Сибла надеялся, что Найрис мертва. Её смерть вытравила бы в нём опасный зародыш порочной тяги, охладила бы кровь и привела бы чувства в состояние спокойного равновесия.
В морге её тоже не было. Людвин, скорее всего, сгустил краски. Сибла потоптался во внутреннем дворике, рассматривая бедняков в залатанных больничных халатах. Устремил взгляд на одноэтажные здания за покосившейся оградой. Дворник, сгребающий в кучу осенние листья, объяснил, что в одном здании принимают роды, в другом держат психов, в третьем лежат проститутки.
Сибла постеснялся сказать дежурной сестре, кто такая Найрис. Думал, что она лежит среди обычных пациенток. Теперь оказался перед выбором: проявить стойкость духа и отправиться домой либо поддаться слабости и в присутствии падших женщин проявить сочувствие к шлюхе. Посмотрел в небо, ожидая подсказки свыше. Сердце боролось с разумом, Бог молчал.
Сибла решил отделаться разговором с врачом, но того не оказалось на месте. Единственная медсестра была занята. Щупленькая санитарка довела Сиблу до палаты и, взявшись за дверную ручку, обратила к нему горбоносое лицо:
— Это вы её так?
— Нет. Я её друг, — соврал он. Друзья не бросают, он бросил.
В вытянутой комнате в два ряда теснились койки. Пробираясь боком по узкому проходу, Сибла украдкой поглядывал на женщин: избитых, изуродованных. Взор скользил по рукам и ногам, закованным в гипсовые повязки. Пятнадцать женщин в одной палате из десяти, мимо которых он прошёл.

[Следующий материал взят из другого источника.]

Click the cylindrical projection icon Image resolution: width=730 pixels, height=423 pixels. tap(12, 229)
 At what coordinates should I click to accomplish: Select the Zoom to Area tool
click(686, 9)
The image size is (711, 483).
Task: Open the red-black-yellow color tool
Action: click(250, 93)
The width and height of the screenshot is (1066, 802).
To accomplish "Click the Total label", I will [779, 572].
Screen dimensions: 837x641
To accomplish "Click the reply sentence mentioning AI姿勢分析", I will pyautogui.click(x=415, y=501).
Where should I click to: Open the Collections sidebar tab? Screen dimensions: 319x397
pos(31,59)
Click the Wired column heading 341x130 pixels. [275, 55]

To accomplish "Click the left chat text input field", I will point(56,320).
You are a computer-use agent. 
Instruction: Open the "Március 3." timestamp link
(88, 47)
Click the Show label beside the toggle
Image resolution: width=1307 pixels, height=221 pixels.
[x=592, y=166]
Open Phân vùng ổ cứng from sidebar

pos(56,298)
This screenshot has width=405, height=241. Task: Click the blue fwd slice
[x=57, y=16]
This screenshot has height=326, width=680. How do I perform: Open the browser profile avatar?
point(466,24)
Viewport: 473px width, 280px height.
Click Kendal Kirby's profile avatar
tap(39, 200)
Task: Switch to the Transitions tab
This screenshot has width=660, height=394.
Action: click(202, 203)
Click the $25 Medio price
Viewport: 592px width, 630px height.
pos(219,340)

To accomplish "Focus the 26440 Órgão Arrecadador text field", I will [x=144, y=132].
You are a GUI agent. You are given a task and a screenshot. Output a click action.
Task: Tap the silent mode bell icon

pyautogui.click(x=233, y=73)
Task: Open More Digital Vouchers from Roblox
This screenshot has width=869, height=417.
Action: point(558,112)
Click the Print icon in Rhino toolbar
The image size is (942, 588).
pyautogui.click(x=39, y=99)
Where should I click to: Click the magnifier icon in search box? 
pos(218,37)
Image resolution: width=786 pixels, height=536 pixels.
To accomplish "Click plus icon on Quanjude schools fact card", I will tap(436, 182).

Найрис лежала под окном. Солнечный свет падал на белое лицо и плотно сжатые мертвенно-белые губы. Под закрытыми глазами синие круги. Поверх одеяла безжизненные руки. Капельница с кровью. Из-под одеяла выпирают пальцы ног. Значит, ничего не сломано.
Миловидная девица, сидевшая на краешке матраса, качнулась взад-вперёд, намереваясь встать.
Сибла положил ладонь ей на плечо:
— Сиди.
— Спасибо, — непонятно за что поблагодарила девица. Глядя на Найрис, тихо промолвила: — Она потеряла много крови.
Нахлынувшая слабость вынудила Сиблу схватиться за металлическую спинку кровати.
— Что с ней?
— Её порвали.
— В смысле?
— В неё воткнули ножку стула, — ответила девица. — Операция длилась два часа. Врач сказал, что у неё не будет детей.
Сибла стиснул зубы. После знакомства с Найрис он потерял покой. Принимал исповеди и думал, сочинял проповеди и думал, читал с воспитанниками Святое Писание и думал — всё время думал о ней. Мыслям в голове стало тесно, и они перекочевали в сновидения. Он видел комнату, залитую солнцем. На окнах занавески с бахромой, на столе букетик полевых цветов. Стоя коленями на стуле, ребёнок обводил пальчиком своё отражение в зеркале. «Папа, ты похож на меня». Сибла слышал свой смех, слышал голос Найрис: «Мальчики, мойте руки. Завтрак готов».